Le prévenu a fait son mea culpa
Pour Me Séraphin Somé du cabinet Kam et Somé, avocat de la victime, l’acte posé par Tahirou Tasséré Ouédraogo est répréhensible au regard du Code pénal. C’est, a-t-il martelé, un acte lâche et criminel. Ce qui est arrivé à Azata, a-t-il souligné, est le moindre mal, ce d’autant plus que le prévenu, qui n’est pas à son premier forfait, est reconnu être de nature un homme violent. Il avait l’intention affichée de tuer son vis-à-vis comme elle-même affirme d’ailleurs l’avoir entendu dire au téléphone alors qu’elle communiquait avec le directeur de production. Appelé à témoigner à la barre, celui-ci, malheureusement, était absent. M. Sorgho, a soutenu la victime, l’a jointe au téléphone pour l’inviter à rejoindre le lieu du tournage à Ouaga 2 000 qu’elle avait déserté quelque temps plus tôt, afin de répondre d’accusation de vol d’on ne sait quoi par le réalisateur.
C’est quand elle s’est présentée, accompagnée de sa sœur, que les choses ont vite pris une tournure dramatique avec ce que l’on sait. Pour Me Somé, Tahirou Tasséré Ouédraogo, en bon réalisateur, avec ce qui s’est passé, a tous les éléments avec son procès pour le scénario d’un film qu’il écrira lui-même et dont il sera naturellement l’acteur principal. Il a indiqué qu’il est actuellement difficile de chiffrer le préjudice subi par sa cliente, sa blessure impliquant des interventions plus poussées dont une chirurgie plastique devant s’effectuer à Tunis. Seul un certificat médical définitif permettra de faire une estimation globale du montant du dommage subi par la victime.
Dans son réquisitoire, le procureur a demandé au tribunal, tenant compte du caractère du prévenu, de ne pas attendre qu’il commette prochainement un meurtre pour regretter d’avoir manqué l’occasion de le rappeler à l’ordre dans la présente affaire. Tahirou Tasséré Ouédraogo ayant reconnu les faits, il a requis pour lui une peine d’emprisonnement ferme de 12 mois.
= = = =
- _Exercices à compléter_:
A – D'après le texte proposé, quelle peine le procureur a-t-il requise contre Tahirou Tasséré Ouédraogo ?
B – Citez, s'il vous plaît, le passage du texte proposé qui va de « C’est quand elle » jusqu'à « par la victime. ».
Les enregistrements ne sont d'aucune utilité ici.

- _Données étudiées_:
= = = =
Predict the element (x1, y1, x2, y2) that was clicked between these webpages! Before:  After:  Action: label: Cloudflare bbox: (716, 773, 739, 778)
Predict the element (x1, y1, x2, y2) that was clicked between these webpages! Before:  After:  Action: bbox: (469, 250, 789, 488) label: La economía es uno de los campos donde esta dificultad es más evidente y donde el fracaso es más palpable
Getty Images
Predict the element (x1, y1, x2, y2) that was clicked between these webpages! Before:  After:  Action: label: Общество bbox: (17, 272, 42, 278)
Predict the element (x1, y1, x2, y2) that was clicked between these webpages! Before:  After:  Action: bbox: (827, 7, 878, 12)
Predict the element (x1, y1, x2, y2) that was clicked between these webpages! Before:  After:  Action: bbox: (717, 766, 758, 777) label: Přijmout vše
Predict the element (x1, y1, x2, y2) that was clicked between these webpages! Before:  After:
= = = =
- _Corrigé des exercices_:
A – Une peine d'emprisonnement ferme de 12 mois.

B –
C’est quand elle s’est présentée, accompagnée de sa sœur, que les choses ont vite pris une tournure dramatique avec ce que l’on sait. Pour Me Somé, Tahirou Tasséré Ouédraogo, en bon réalisateur, avec ce qui s’est passé, a tous les éléments avec son procès pour le scénario d’un film qu’il écrira lui-même et dont il sera naturellement l’acteur principal. Il a indiqué qu’il est actuellement difficile de chiffrer le préjudice subi par sa cliente, sa blessure impliquant des interventions plus poussées dont une chirurgie plastique devant s’effectuer à Tunis. Seul un certificat médical définitif permettra de faire une estimation globale du montant du dommage subi par la victime.